Set Local DNS from the router itself to the PiHole and block port 53 on OUTPUT chain (so that the router cannot resolve DNS addresses and block port 53 on the FORWARD chain so that clients cannot resolve DNS with their own DNS server.
Of course on the blocked FORWARD chain make an exception for the IP address of the PiHole that should be allowed of course.
2. Redirect all queries to port 53 on the server (you canno tuse Forced DNS redirection as that would also redirect the pihole back to the server).
On the server set static DNS to the Pihole (make sure to enable "Ignore WAN DNS" as as to stop a leak.
Also on the server set local DNS to the Pihole
You can set a block rule for port 53 on the OUTPUT chain to be sure and also the block rule on the FORWARD chain for port 53 but both should not be necessary.
Now there are other possibilities to get DNS like DoH and DoT and also some DNS servers listen on port 5353
You can set block rules for port 5353 and 853 (DoT) on the FORWARD chain to stop this.
this suppose to be a DNSmasq way, egc gave you the directions for Iptables way, with bit of search you will find the rest, wiki also available very close the BOARD button
i guess learning is all about try n err here...as i don't have PI-Hassole and never tried it, probb never will...its your duty to try n err / learn ... _________________ Atheros
TP-Link WR740Nv1 ---DD-WRT 55630 WAP
TP-Link WR1043NDv2 -DD-WRT 55723 Gateway/DoT,Forced DNS,Ad-Block,Firewall,x4VLAN,VPN
TP-Link WR1043NDv2 -Gargoyle OS 1.15.x AP,DNS,QoS,Quotas
Qualcomm-Atheros
Netgear XR500 --DD-WRT 55779 Gateway/DoH,Forced DNS,AP Isolation,4VLAN,Ad-Block,Firewall,Vanilla
Netgear R7800 --DD-WRT 55819 Gateway/DoT,AD-Block,Forced DNS,AP&Net Isolation,x3VLAN,Firewall,Vanilla
Netgear R9000 --DD-WRT 55779 Gateway/DoT,AD-Block,AP Isolation,Firewall,Forced DNS,x2VLAN,Vanilla
Broadcom
Netgear R7000 --DD-WRT 55460 Gateway/SmartDNS/DoH,AD-Block,Firewall,Forced DNS,x3VLAN,VPN
NOT USING 5Ghz ANYWHERE
------------------------------------------------------
Stubby DNS over TLS I DNSCrypt v2 by mac913
What I'm trying to accomplish is blocking the domain names for Windows Update / Telemetry. When I feed this into my PiHole attached to my PFSense box and redirect all my DNS traffic through the PiHole it blocks perfectly on any of our PiHoles that I attach.

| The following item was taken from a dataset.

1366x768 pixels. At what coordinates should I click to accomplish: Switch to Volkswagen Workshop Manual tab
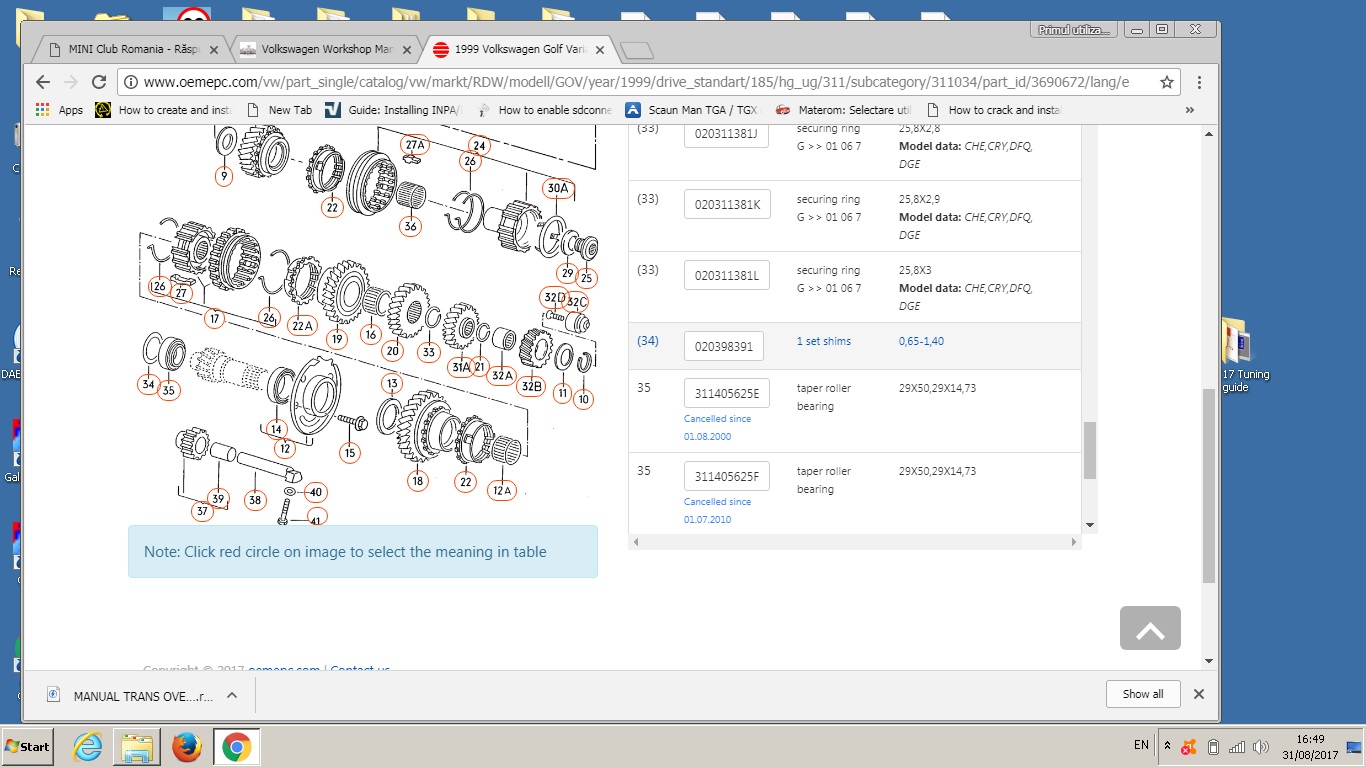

When I run the PiHole attached to a DD-WRT router I can get it to block all the domains from the web browser but Windows Updates / Telemetry is still getting through somehow.
We are trying to use it because these forced updates keep breaking stuff on a family members household system and we can't take them off the internet but need to stop the updates until we choose to do them so we had thought a Pihole would work because it's working for me on my setup.
(We just connect via VPN when we want to do updates to tunnel through the rules in the Firewall).
It appears for it to work properly that the domains to be blocked in PiHole need to be added to the Regex section of the Block List and not the Domain section for it to block not only the domain.com but also the www.domain.com
For whatever reason PFSense seems to handle it's DNS requests differently than DD-WRT when pushing them through the PiHole which is what lead me to believe it was DD-WRT leaking DNS traffic.
When in fact it wasn't leaking traffic but handing the DNS traffic to the Pi Hole in different ways and so Pi Hole wasn't blocking it on some requests but was blocking it on other requests.
I should mention I'm using it with DD-WRT configured with Alozaros's mentioned information just above.